Robert Gibbons and John Mann published a meta-analysis of seventeen randomized, placebo-controlled studies involving 8,027 participants. They reported that varenicline (Chantix) improved tobacco abstinent rates when compared to placebo and buproprion (Wellbutrin). They also reported that valenicline was not associated with adverse psychiatric events, i.e., there was no greater incidence of depression, agitation, mood problems, or suicidal ideation in those treated with varenicline than those on placebo. The authors also evaluated a large data set from DOD involving 35,000 smokers. In this study in both the overall sample and the portion who had comorbid psychiatric diagnoses the smokers who received valenicline were awarded fewer diagnoses of psychiatric disorder than those who received nicotine replacement therapy. There is not evidence in these studies of new or emerging psychiatric symptoms.

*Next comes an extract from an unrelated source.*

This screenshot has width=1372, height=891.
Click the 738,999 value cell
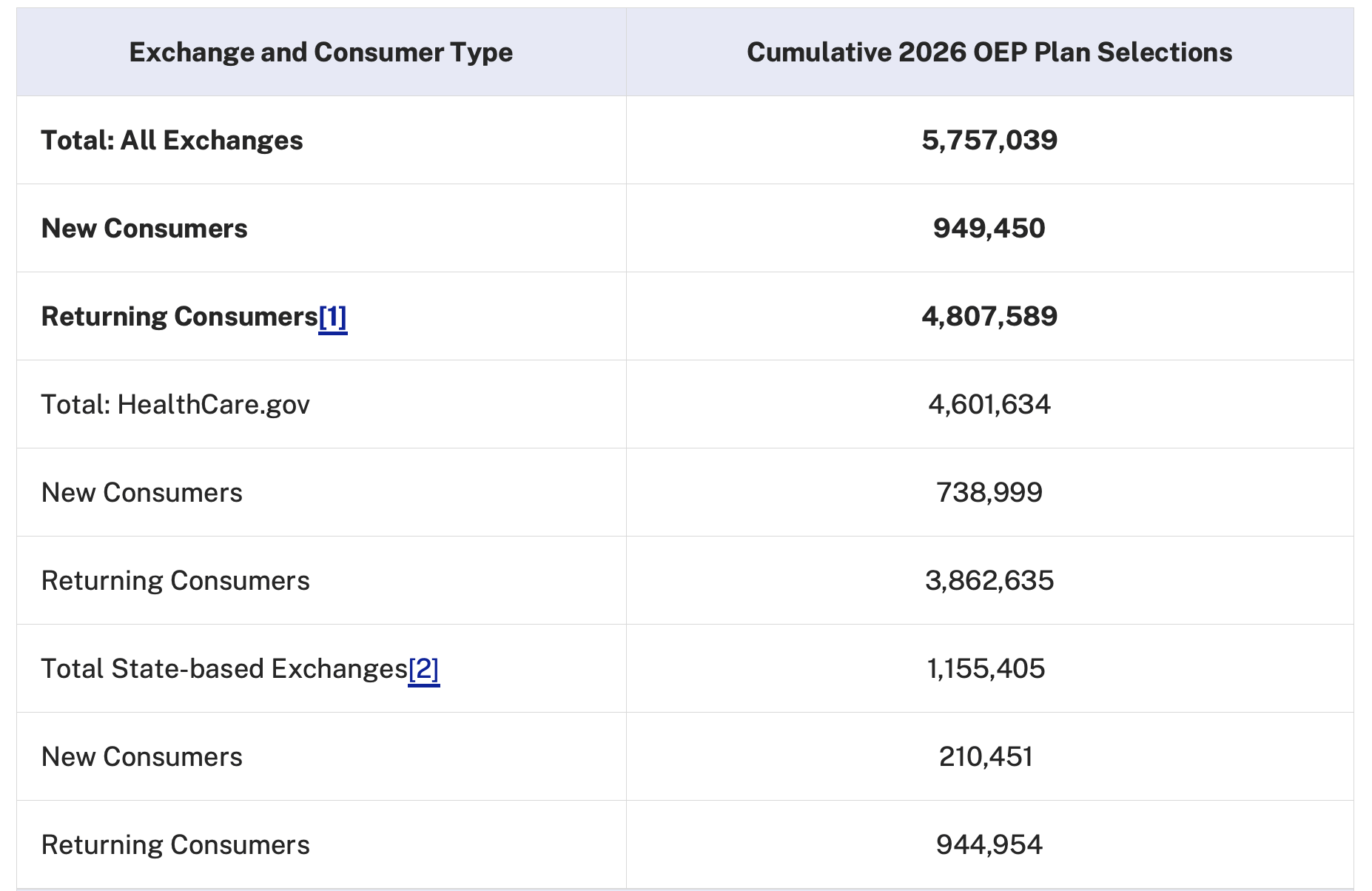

In 2009 the U.S. Food and Drug Administration placed a black box warning for varenicline regarding adverse psychiatric events. This has placed clinicians in the unenviable position of proving a negative. i.e., psychiatric symptoms are not associated with the medication. The initial trials run by Pfizer, the manufacturer, to seek approval from the FDA excluded participants with a psychiatric diagnosis. After the drug was released and used in the community, depression, anxiety, mood disorders, and suicidal ideation and action were observed and the drug was blamed and the press sensationalized and inflated the adverse effects leading to caution on the part of prescribers. Had the initial trials not excluded those with a psychiatric diagnosis, then they could have been evaluated with a control group.
As a clinician I am always balancing the risks, continuing smoking, with the benefits, decreased mortality from many causes. The risk is high and the benefit is substantial. The data are clear. A large proportion of smokers who want to quit and use pharmacological cessation aids can quit and psychiatric symptoms remain relatively stable during and after quitting. I advise that any increase in anxiety, depression, irritability etc. are transient and mild. I do advise them to expect nausea and vivid dreams which I treat if troublesome.